Abstract

Tidal current can be used as a source of renewable and clean energy. Deterministic modeling of tidal current speed in power generation systems is commonly used for evaluating the tidal current energy. Due to lack of long-term tidal current measurement, regeneration of a long-period time series of tidal current speeds is of high importance. In this study, both deterministic and statistical models were applied to estimate energy potential at tidal current observation stations in the Khuran Strait in the Persian Gulf. The long-term current speed data were generated by harmonic analysis and probabilistic modeling. To evaluate the efficiencies of the statistical models and predict the tidal current speeds, a set of measurements were performed in the 12 stations. The conducted analysis showed that the Wakeby distribution was the best probability distribution function capable of successfully passing the statistical tests.

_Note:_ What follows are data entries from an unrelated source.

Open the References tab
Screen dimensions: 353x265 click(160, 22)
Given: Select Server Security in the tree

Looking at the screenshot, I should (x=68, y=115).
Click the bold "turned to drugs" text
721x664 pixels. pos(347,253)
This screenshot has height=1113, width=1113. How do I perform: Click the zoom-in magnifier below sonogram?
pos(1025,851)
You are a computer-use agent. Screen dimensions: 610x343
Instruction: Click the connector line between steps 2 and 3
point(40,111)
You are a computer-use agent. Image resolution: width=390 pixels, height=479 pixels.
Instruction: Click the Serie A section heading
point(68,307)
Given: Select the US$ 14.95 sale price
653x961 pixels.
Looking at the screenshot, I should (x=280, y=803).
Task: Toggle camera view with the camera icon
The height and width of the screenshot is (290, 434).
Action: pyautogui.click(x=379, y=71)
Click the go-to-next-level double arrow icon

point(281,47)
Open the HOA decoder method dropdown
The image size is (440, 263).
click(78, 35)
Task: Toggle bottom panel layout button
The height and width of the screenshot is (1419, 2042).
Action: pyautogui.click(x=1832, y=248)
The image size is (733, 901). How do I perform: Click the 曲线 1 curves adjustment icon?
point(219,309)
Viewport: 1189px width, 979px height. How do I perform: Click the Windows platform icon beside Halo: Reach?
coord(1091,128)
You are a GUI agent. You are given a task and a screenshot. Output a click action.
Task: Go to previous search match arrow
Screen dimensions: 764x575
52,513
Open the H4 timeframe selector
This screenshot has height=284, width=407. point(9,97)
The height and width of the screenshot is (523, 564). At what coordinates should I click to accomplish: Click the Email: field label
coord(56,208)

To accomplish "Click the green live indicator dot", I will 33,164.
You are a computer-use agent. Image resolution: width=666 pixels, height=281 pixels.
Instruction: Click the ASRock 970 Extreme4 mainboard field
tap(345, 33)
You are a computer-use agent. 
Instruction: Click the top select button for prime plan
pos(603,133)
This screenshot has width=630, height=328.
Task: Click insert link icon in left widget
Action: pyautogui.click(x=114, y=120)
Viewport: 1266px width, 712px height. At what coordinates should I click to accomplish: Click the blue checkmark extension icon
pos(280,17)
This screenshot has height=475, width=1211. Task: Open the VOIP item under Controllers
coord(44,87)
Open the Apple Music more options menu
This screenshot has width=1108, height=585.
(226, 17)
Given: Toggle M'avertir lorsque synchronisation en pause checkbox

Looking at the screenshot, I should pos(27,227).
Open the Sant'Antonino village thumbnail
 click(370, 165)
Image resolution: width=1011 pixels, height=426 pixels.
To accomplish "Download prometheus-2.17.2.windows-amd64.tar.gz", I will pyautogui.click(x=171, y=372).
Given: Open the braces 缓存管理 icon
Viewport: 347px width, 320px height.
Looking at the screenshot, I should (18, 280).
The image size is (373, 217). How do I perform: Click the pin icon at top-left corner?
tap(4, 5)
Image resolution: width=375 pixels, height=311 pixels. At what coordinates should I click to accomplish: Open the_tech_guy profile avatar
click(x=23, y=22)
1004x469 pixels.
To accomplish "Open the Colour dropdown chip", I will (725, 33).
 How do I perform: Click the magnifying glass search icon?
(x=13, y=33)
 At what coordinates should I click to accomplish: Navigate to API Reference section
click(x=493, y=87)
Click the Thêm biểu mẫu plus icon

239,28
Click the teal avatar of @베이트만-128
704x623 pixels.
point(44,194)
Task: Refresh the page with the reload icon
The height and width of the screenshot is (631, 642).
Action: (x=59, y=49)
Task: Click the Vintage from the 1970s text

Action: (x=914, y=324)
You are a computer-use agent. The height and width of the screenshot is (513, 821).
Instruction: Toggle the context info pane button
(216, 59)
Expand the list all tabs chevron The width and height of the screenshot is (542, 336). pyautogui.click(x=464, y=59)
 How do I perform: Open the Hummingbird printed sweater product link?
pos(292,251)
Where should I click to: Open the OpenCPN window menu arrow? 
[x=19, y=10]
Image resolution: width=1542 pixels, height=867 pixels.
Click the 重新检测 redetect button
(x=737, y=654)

Kolmogorov–Smirnov (K–S) and root-mean-square error were used to perform a priori and a posteriori statistical tests in two steps. Harmonic analysis and prediction methodology were applied to generate the long-term data to be used in a posteriori test and energy potential energy estimations. In addition, the predicted tidal current speeds derived from the mentioned distribution function were used for energy estimations of tidal current at the Khuran Strait in the Persian Gulf. The mean power density over a year was calculated using the cubed velocity formula with the Betz limit coefficient and current speed distribution frequencies in the tidal current stations. The results indicated that the density power of tidal currents at Laft station was stronger compared to other locations. Moreover, the estimated values for potential energy of tidal currents in both methods were close together (r2 = 0.998) with high precision.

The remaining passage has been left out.